The GAP600 approach to 0-conf

In part 1 of the report, we outlined the technical workings of the GAP600 solution and how it enables instant 0-conf payment and deposit acceptance across Bitcoin SV (BSV), Bitcoin (BTC), Bitcoin Cash (BCH) and Ethereum (ETH) transactions, while protecting businesses against risks such as fraud and double-spend when accepting instant crypto payments and deposits.

It is, however, pertinent to expand further on the technical aspects by outlining GAP600’s approach and philosophy in the context of 0-conf enablement.

GAP600 currently offers 0-conf tx services for BTC, BCH, BSV and ETH. As already outlined above, we look for a reasonable fee/size or fee/weight and monitor for any propagation issues or conflicts and no other issues when guaranteeing 0-conf transactions made using Bitcoins.

Among the Bitcoin fork coins, the first-seen rule is generally respected by mining pools once a transaction is received . This rule implies that once a mining pool has received a tx, they will not replace it with a conflicting tx.

This rule is generally followed, except where we see a great variance in fees over time of stress in the BTC network. A transaction with an unreasonably low tx will be susceptible to double spend on the BTC network. The network topography that makes up the Bitcoin network is also a small world design or Mandella network, which ensures fast transaction propagation, as well as a very close singularity regarding what everyone sees in their mempool.

Bitcoin is designed in a UTXO (unspent transaction outputs) format, in which transactions or address capability is defined by valid transaction outputs. This design is very efficient and scalable as it does not require constant account status monitoring to validate a transaction.
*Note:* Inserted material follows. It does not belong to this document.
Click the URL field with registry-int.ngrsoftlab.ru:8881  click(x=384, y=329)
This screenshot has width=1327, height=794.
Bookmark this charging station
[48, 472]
The ETH approach, on the other hand, is account-based, which means each transaction has an associated number that can be processed on the account and ordering system. Furthermore, the ETH blockchain does not lend itself to a small world structure. As such, there is no clear picture available of all transactions at any given time.

Consequently, on Ethereum, we experience differences in what our various nodes see at the 0-conf level. This adds complexity to our processes when we aim to monitor propagation and conflicting transactions. Through reasonable fee monitoring propagation and waiting for one confirmation, we can currently guarantee 1-conf ETH transactions.
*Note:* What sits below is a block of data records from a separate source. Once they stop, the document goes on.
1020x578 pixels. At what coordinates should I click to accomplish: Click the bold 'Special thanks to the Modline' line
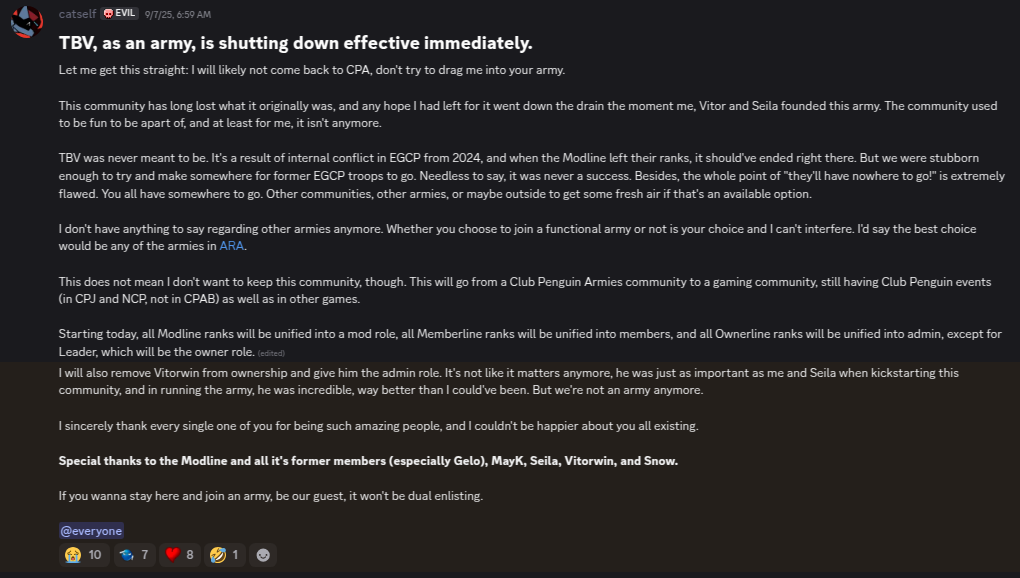[368, 461]
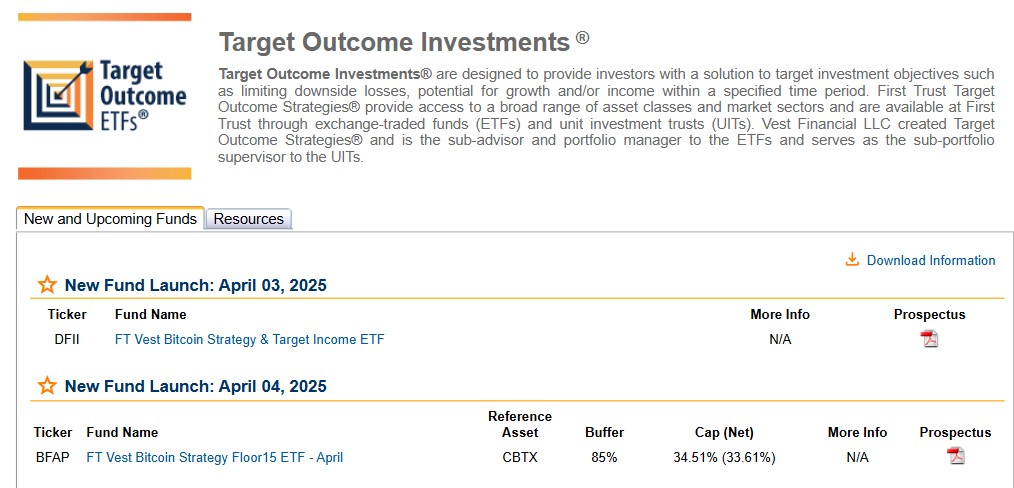Select the New and Upcoming Funds tab
1014x488 pixels.
pyautogui.click(x=110, y=219)
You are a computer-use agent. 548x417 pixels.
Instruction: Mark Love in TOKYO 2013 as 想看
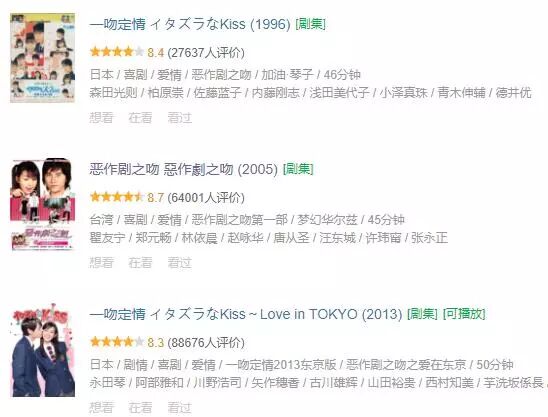(x=101, y=408)
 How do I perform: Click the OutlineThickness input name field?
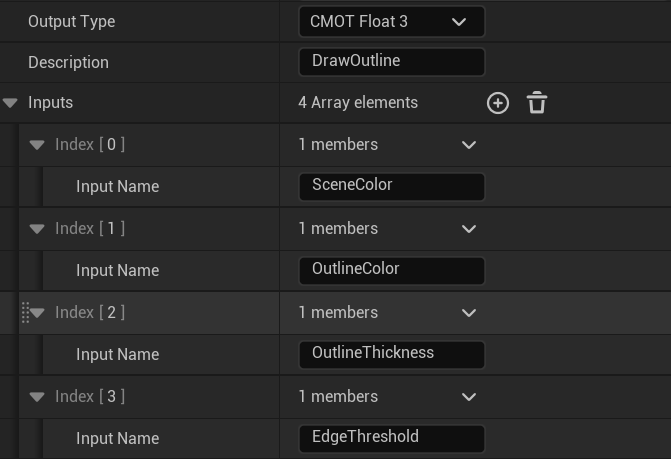click(391, 354)

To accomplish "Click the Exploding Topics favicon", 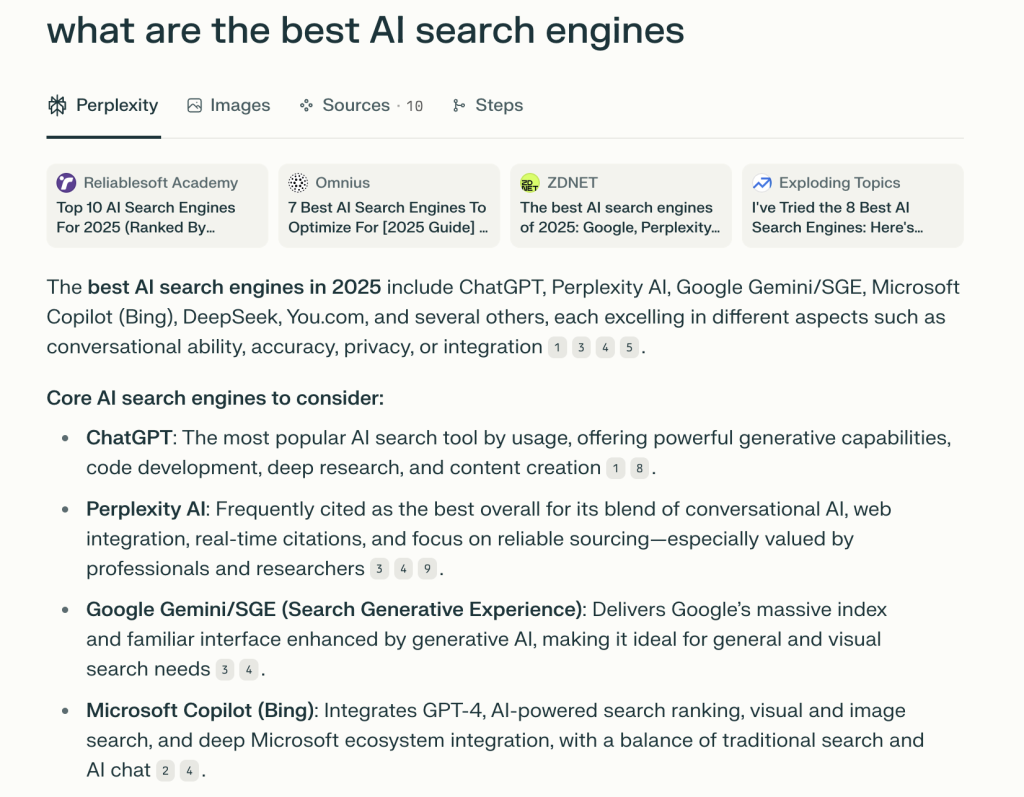I will point(762,183).
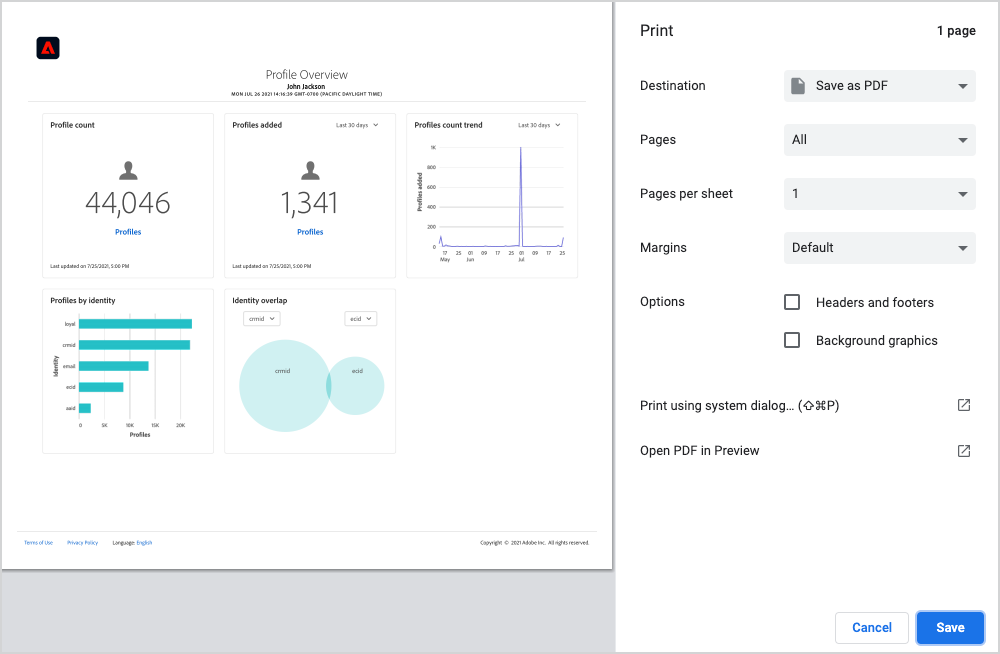Image resolution: width=1000 pixels, height=654 pixels.
Task: Click the person icon in the Profiles added card
Action: [x=311, y=170]

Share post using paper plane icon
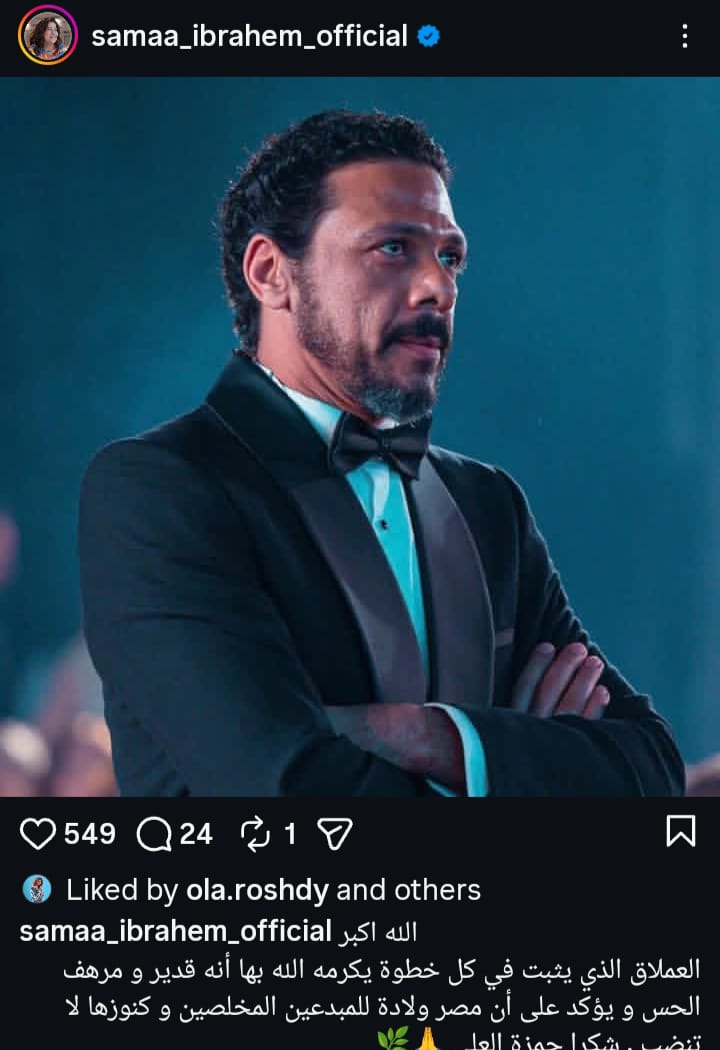coord(335,834)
GAP600 is currently researching how to support omni token transactions. Omni is a protocol that runs on top of BTC and also uses an account-based model, with the sequence of transactions defined by the order they are included in a block on the BTC network.
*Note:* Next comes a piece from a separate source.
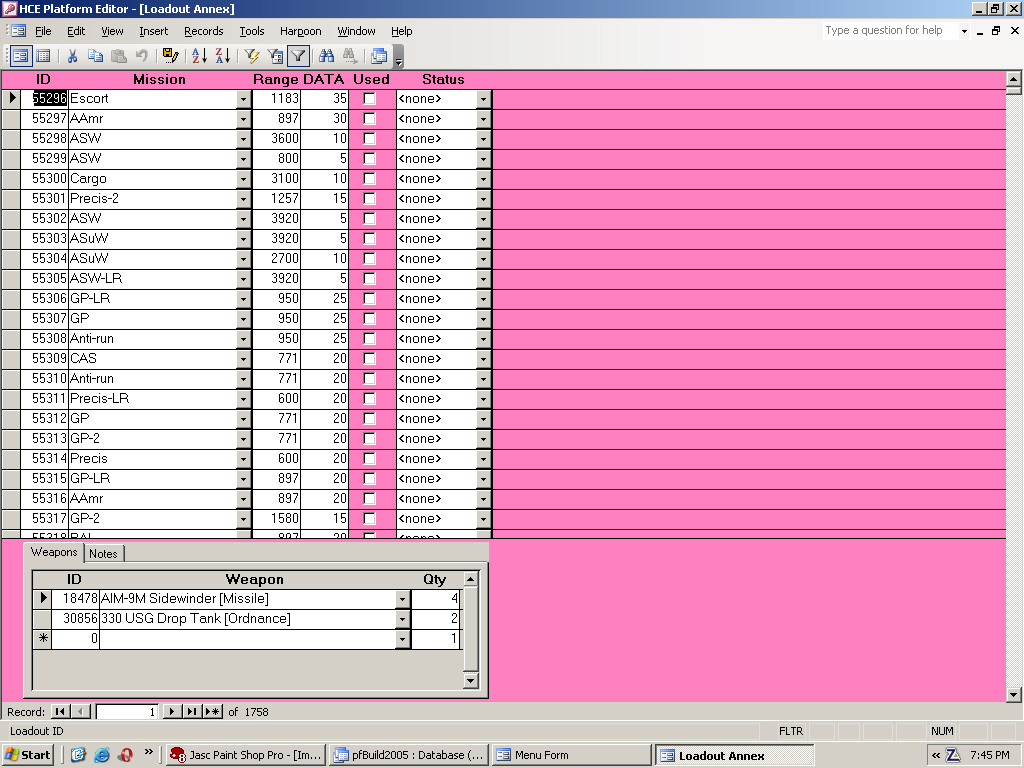Open the Database Window toolbar icon

pos(379,56)
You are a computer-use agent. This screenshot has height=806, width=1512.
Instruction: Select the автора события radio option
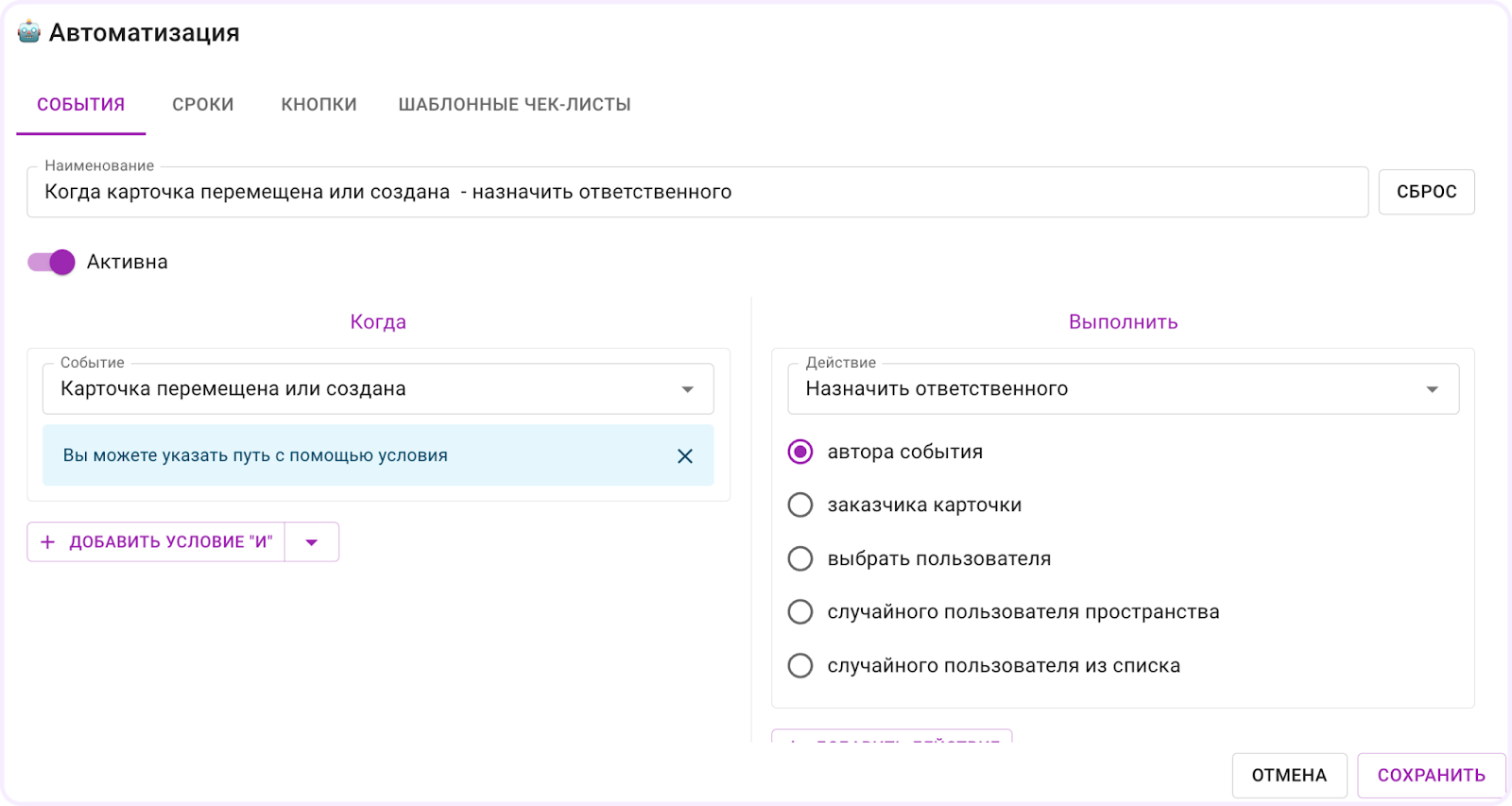pos(800,453)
The challenge regarding omni from our perspective is that any tx with an output of a specific address can be used to move omni coins. As such, if an omni account has more than one valid UTXO, the capacity to guarantee 0-conf transactions becomes limited.

Ultimately, though, the ability to enable safe and secure instant or near-instant 0-conf payments or deposits already exists. By removing the inherent risk of double-spend, we believe that 0-conf can and should become the industry standard for cryptocurrency transactions. Only them will cryptocurrency realize its potential as a replacement for fiat currency.